**Data in this exercise**
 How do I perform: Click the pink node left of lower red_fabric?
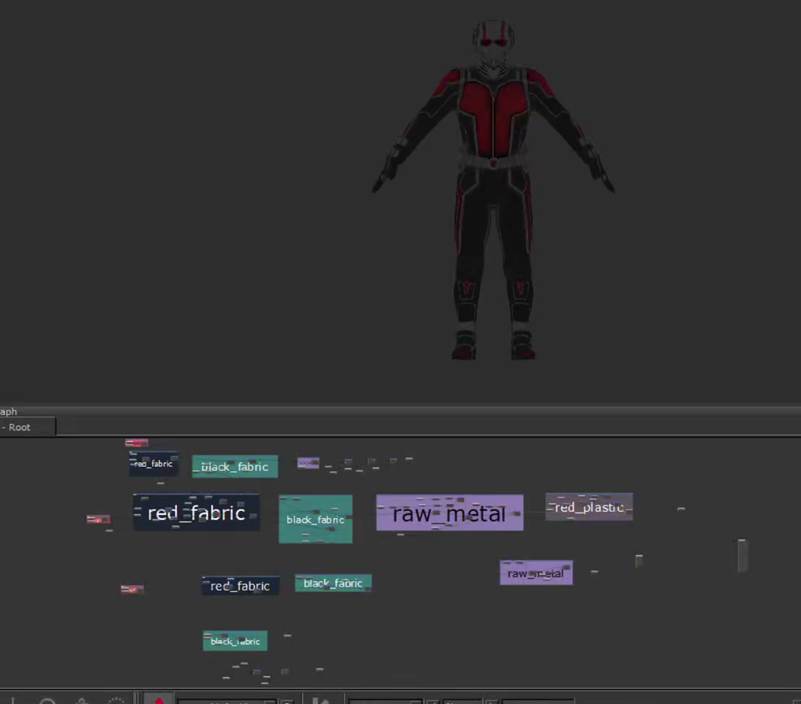[132, 589]
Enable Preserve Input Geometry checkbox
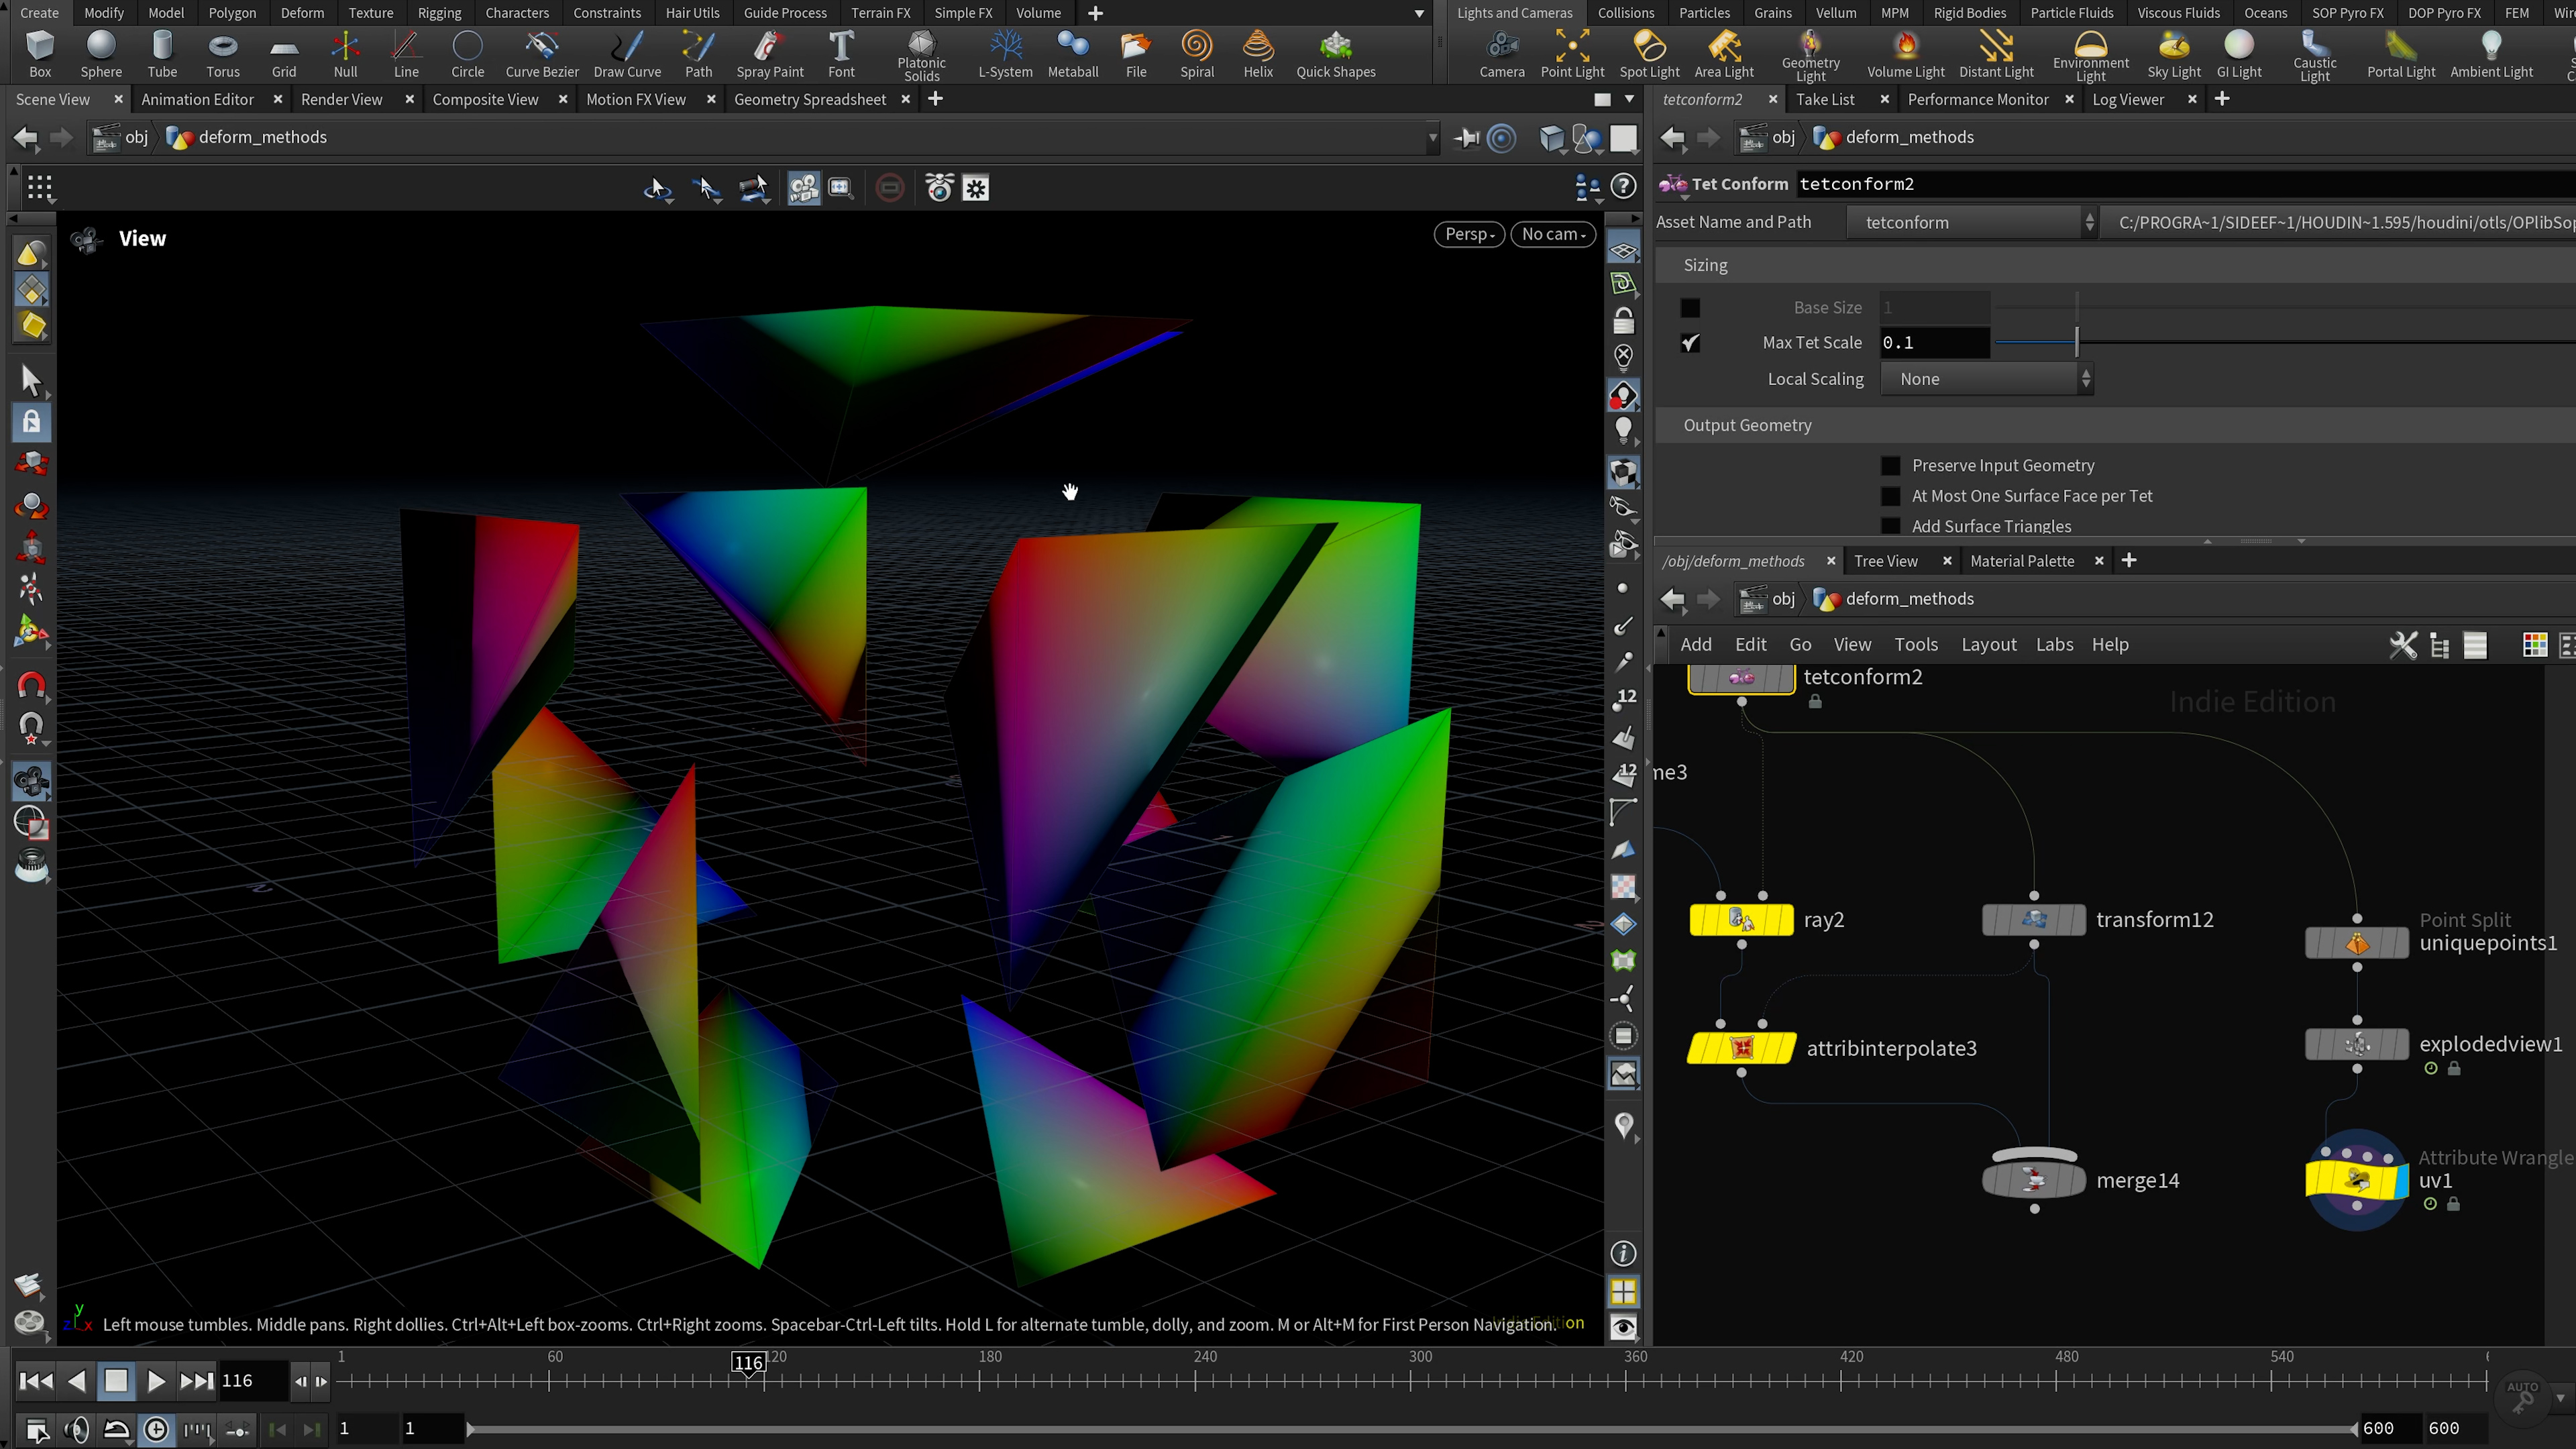 pos(1890,466)
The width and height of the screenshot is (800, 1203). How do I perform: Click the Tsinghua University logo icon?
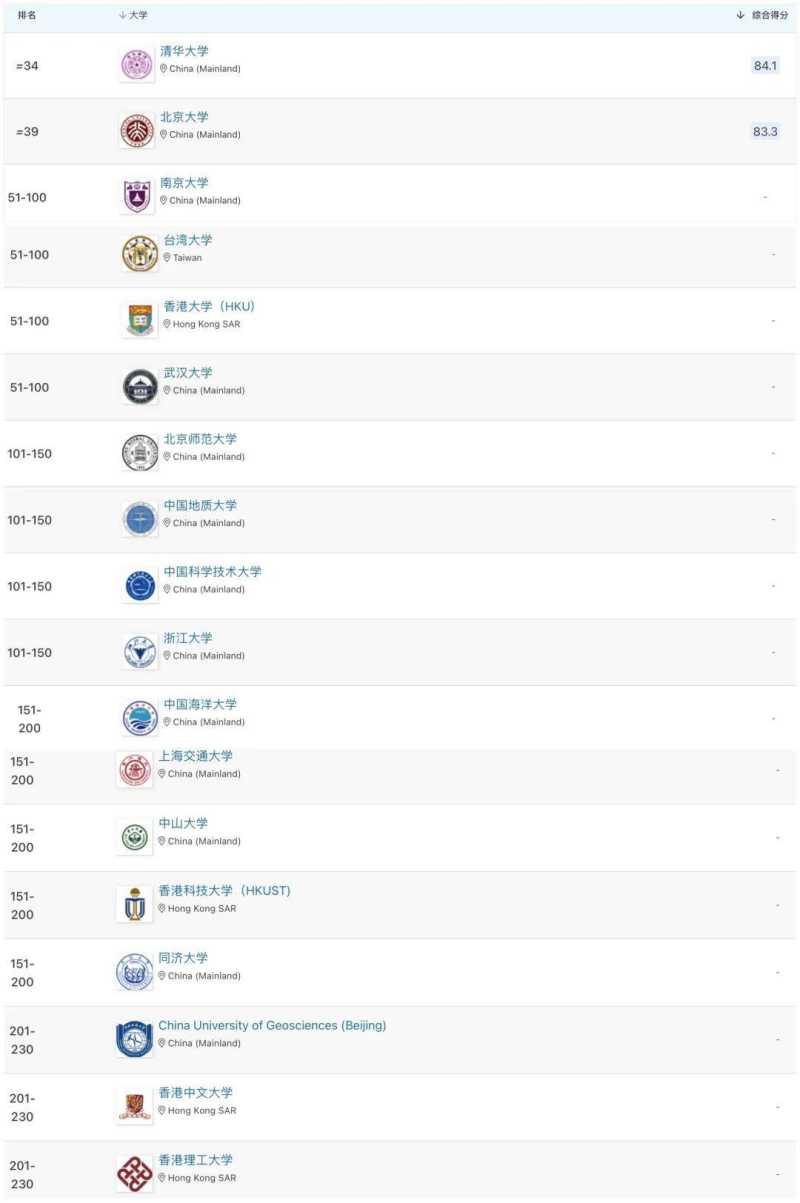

**To do**
Rewrite the part of the entries that opens with the line containing "Enable Preserve Input Geometry checkbox" and closes at the end of the entries, renaming "checkbox" to "toggle" and changing nothing else. Return only that part, without the pictures.

**Answer below**
Enable Preserve Input Geometry toggle
 pos(1890,466)
The width and height of the screenshot is (800, 1203). How do I perform: Click the Tsinghua University logo icon?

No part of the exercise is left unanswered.